BACKGROUND: The Ras/Raf/MEK/ERK pathway has been recognised as an important signalling module in adipogenesis and adipocyte function, but whether it promotes or inhibits the formation of fat cells has not been reconciled. METHODS: Here we investigate the significance of Ras signalling intensity on two unrelated models of mouse brown adipocyte differentiation. RESULTS: A constitutively active H-Ras mutant (Ras V12) caused a complete block of adipose conversion, as manifested by a lack of both lipid accumulation and induction of adipocyte gene expression. The Ras V12-mediated impediment of differentiation was inefficiently rescued by forced expression of the adipogenic transcription factors C/EBPalpha and PPARgamma. However, the defective differentiation was alleviated by MEK inhibitors, suggesting that the obstruction of differentiation was dependent on activation of ERK. A dominant interfering H-Ras mutant (Ras N17) did not inhibit differentiation, but led to increased expression of genes important for energy dissipation in brown fat cells, including UCP1. GENERAL SIGNIFICANCE: These data suggest that the intensity of Ras signalling is important for differentiation and UCP1 expression in models of brown adipogenesis.
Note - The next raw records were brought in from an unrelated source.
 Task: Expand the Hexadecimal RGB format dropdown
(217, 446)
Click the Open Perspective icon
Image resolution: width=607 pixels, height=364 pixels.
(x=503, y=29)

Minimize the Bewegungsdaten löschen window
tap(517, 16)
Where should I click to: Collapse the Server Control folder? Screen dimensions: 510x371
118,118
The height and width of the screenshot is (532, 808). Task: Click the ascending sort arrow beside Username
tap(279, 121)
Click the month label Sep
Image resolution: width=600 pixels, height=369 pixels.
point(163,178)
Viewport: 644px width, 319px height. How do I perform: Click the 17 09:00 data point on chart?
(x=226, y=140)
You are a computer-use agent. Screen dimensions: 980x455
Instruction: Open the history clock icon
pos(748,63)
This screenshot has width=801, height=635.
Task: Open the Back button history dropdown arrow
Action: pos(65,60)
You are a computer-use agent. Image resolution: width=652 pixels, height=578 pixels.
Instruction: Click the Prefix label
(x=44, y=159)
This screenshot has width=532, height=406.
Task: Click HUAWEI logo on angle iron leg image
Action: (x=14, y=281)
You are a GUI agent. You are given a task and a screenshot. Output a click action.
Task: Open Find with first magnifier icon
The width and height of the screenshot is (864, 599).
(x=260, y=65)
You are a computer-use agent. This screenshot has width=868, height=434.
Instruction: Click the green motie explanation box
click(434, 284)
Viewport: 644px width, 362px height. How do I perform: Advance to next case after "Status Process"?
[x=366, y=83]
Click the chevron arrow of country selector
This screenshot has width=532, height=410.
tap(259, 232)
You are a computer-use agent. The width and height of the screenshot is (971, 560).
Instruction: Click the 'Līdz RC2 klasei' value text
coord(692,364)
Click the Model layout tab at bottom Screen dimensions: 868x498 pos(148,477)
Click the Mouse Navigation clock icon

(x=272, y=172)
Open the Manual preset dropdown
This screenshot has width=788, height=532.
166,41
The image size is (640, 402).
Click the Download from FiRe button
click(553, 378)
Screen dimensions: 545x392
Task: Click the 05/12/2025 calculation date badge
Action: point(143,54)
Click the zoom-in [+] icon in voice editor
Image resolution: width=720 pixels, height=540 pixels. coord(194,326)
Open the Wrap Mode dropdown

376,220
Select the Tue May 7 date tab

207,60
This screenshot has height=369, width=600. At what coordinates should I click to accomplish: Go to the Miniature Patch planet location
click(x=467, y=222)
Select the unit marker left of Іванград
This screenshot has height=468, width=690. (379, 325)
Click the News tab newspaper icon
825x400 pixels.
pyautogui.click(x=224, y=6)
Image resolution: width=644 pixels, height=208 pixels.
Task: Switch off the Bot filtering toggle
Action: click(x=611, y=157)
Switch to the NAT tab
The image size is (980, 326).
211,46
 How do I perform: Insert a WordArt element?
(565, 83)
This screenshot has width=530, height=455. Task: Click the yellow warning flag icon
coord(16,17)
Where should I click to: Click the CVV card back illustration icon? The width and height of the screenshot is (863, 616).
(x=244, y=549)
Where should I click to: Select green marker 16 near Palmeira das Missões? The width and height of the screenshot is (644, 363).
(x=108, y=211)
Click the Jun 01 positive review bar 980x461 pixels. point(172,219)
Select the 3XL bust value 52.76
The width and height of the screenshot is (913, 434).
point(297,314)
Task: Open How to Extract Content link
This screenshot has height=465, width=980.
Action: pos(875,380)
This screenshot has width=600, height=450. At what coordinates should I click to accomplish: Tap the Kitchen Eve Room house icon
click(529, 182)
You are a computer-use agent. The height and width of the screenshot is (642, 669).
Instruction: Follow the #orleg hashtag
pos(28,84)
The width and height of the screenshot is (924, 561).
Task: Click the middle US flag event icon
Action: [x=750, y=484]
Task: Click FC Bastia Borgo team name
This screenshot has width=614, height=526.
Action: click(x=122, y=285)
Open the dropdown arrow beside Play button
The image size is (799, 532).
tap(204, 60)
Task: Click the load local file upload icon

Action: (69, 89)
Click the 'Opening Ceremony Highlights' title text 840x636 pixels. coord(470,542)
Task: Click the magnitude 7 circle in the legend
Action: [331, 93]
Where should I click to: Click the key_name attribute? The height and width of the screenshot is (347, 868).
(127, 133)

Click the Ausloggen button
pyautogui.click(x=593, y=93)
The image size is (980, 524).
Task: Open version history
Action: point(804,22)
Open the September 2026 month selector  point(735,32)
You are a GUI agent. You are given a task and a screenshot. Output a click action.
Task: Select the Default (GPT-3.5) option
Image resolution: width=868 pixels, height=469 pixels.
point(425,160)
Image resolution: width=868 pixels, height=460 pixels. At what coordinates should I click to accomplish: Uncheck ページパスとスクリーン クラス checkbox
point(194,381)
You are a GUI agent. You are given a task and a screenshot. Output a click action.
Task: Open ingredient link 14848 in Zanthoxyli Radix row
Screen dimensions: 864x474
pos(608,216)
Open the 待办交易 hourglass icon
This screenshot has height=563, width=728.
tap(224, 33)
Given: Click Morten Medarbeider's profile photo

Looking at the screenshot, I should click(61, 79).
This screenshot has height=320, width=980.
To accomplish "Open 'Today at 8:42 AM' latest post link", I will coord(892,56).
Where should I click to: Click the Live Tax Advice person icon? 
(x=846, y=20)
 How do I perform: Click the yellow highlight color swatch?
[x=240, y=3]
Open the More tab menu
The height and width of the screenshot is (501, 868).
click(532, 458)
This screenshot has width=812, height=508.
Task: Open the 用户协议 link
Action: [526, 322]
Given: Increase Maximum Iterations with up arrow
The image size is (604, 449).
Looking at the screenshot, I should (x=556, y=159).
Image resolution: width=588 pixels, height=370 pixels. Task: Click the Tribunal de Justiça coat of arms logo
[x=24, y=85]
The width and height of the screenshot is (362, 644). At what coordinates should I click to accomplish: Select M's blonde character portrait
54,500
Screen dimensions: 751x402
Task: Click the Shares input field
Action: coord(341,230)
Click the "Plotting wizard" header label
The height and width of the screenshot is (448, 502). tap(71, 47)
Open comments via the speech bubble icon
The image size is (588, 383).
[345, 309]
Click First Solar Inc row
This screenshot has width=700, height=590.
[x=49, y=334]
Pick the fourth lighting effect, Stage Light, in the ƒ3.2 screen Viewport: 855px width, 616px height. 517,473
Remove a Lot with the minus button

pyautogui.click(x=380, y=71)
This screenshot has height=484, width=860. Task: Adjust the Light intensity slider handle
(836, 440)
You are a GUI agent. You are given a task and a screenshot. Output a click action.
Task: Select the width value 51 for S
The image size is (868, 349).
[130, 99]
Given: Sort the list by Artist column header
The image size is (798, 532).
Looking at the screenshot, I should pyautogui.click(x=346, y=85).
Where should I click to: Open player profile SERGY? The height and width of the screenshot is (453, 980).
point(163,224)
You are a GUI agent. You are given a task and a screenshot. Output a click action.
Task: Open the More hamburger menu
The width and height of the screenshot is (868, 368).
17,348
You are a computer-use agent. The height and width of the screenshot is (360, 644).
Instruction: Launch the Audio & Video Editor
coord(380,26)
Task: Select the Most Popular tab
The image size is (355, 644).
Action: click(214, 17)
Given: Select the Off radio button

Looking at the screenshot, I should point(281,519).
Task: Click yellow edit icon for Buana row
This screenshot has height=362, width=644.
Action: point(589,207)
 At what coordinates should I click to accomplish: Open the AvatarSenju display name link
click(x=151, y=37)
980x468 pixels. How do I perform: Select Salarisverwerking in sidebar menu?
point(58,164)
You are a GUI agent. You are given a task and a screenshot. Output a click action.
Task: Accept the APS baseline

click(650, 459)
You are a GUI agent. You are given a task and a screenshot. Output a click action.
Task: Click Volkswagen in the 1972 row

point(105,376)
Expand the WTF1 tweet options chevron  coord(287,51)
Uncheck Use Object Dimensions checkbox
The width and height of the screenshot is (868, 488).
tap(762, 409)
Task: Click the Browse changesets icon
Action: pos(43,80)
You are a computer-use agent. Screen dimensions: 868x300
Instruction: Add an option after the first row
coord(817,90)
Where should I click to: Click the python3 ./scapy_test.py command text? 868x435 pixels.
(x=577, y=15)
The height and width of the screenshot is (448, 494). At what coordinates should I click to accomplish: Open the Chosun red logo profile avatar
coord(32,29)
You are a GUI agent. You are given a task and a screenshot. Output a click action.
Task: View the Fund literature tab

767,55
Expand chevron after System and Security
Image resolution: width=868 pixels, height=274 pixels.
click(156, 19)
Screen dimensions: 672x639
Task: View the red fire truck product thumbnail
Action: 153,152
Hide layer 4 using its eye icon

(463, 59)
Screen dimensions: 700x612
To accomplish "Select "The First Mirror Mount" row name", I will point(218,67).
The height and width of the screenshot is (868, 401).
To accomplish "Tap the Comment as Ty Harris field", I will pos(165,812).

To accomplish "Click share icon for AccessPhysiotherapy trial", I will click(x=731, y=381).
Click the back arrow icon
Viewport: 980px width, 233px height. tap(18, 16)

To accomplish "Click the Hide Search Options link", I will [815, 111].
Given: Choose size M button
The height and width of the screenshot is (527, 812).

Dynamic regulation of genes involved in mitochondrial DNA replication and transcription during mouse brown fat cell differentiation and recruitment.

BACKGROUND: Brown adipocytes are specialised in dissipating energy through adaptive thermogenesis, whereas white adipocytes are specialised in energy storage. These essentially opposite functions are possible for two reasons relating to mitochondria, namely expression of uncoupling protein 1 (UCP1) and a remarkably higher mitochondrial abundance in brown adipocytes. METHODOLOGY/PRINCIPAL FINDINGS: Here we report a comprehensive characterisation of gene expression linked to mitochondrial DNA replication, transcription and function during white and brown fat cell differentiation in vitro as well as in white and brown fat, brown adipose tissue fractions and in selected adipose tissues during cold exposure. We find a massive induction of the majority of such genes during brown adipocyte differentiation and recruitment, e.g. of the mitochondrial transcription factors A (Tfam) and B2 (Tfb2m), whereas only a subset of the same genes were induced during white adipose conversion. In addition, PR domain containing 16 (PRDM16) was found to be expressed at substantially higher levels in brown compared to white pre-adipocytes and adipocytes. We demonstrate that forced expression of Tfam but not Tfb2m in brown adipocyte precursor cells promotes mitochondrial DNA replication, and that silencing of PRDM16 expression during brown fat cell differentiation blunts mitochondrial biogenesis and expression of brown fat cell markers. CONCLUSIONS/SIGNIFICANCE: Using both in vitro and in vivo model systems of white and brown fat cell differentiation, we report a detailed characterisation of gene expression linked to mitochondrial biogenesis and function. We find significant differences in differentiating white and brown adipocytes, which might explain the notable increase in mitochondrial content observed during brown adipose conversion. In addition, our data support a key role of PRDM16 in triggering brown adipocyte differentiation, including mitochondrial biogenesis and expression of UCP1.